CNN quoted Azeem Ibrahim, head of a special project at the Institute for Innovation Strategy and Policy, as saying that there is “overwhelming” evidence to support its genocide allegations and that China “is a major global power whose leaders is the architect of genocide.”
China is a party to the 1948 UN Convention on the Prevention and Punishment of the Crime of Genocide. Under the Convention, “the States Parties recognize genocide as a crime under international law, whether committed in Time of peace or in time of war, and undertake to prevent and punish it.
According to the Convention, genocide is defined as “the intentional destruction, in whole or in part, of a national, ethnical, racial or religious group. The Convention defines five types of genocide: killing members of the group; causing serious bodily or mental harm to members of the group; intentionally inflicting on the group conditions of Life calculated to bring about its physical destruction in whole or in part; imposing measures intended to prevent births within the group; and forcibly transferring children of the group to another group.
The Institute for Innovation Strategy and Policy said that “there have been reports of selective death sentences for prominent Uighur leaders, in addition to long prison sentences specifically targeting the elderly, acts that have resulted in mass deaths” and that these actions by the Chinese government are consistent with the killings of group members listed in the Convention.
The report states that “Uyghurs were subjected to systematic torture and cruel, inhuman and degrading treatment, including rape, sexual abuse and public humiliation, both inside and outside the camps,” which is consistent with the second item listed in the Convention, for which China is responsible.
The report also states that Communist authorities systematically detain Uyghurs, particularly men of childbearing age and community leaders, in uninhabitable conditions, and apply contraceptive measures to Uyghur women. In addition, authorities have imposed forced labor on Uyghurs. “In sum, China is ‘deliberately subjecting the group to living conditions that are designed to destroy all or part of its life.”

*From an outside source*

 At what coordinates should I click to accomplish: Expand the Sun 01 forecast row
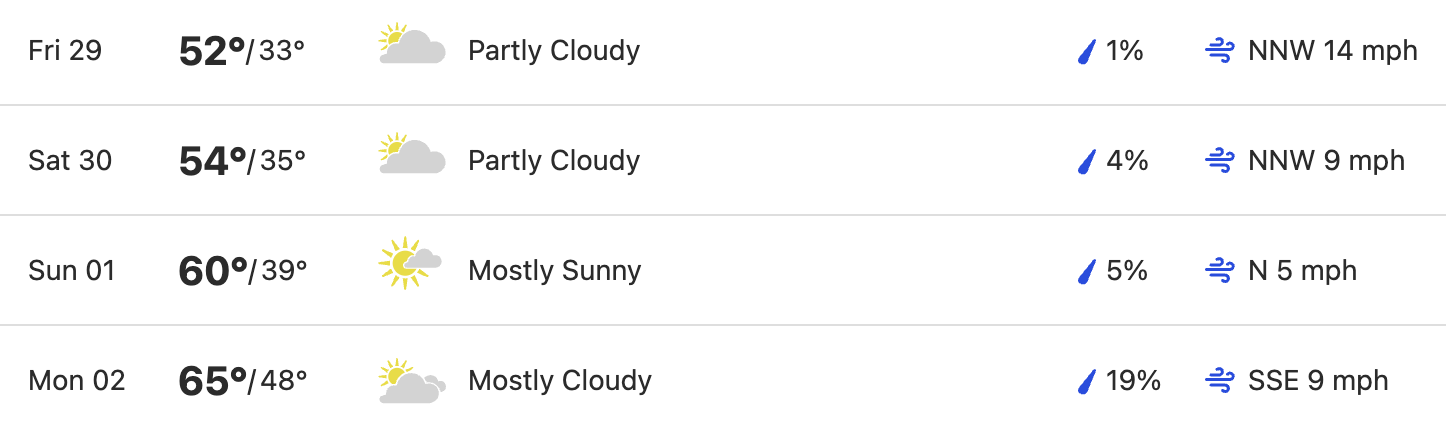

The report also notes that China is carrying out mass sterilizations of Uyghur women of childbearing age, and that as more Uyghur Parents are placed in internment camps, Uyghur children are being sent to a number of state-run orphanages to be raised in a standard Chinese-speaking environment. These practices are also consistent with the fourth and fifth acts of genocide listed in the Convention.
“The perpetration of these enumerated acts of genocide against the Uyghurs is necessarily attributable to China,” the report said, adding that “the breadth of ongoing genocide within a powerful one-party state demonstrates that China has failed to prevent genocide and further violated the Convention. “
Some international human rights organizations say millions of Uighurs and other Muslim minorities are held in internment camps in the Xinjiang Uighur Autonomous Region. They are allegedly subjected to human rights violations in the camps, including torture, forced sterilization, forced abortions, rape and sexual abuse, and political indoctrination.
China has consistently denied the mistreatment of Uighurs and the existence of detention camps, calling them vocational and technical Education centers designed to de-radicalize and help lift regional populations out of poverty.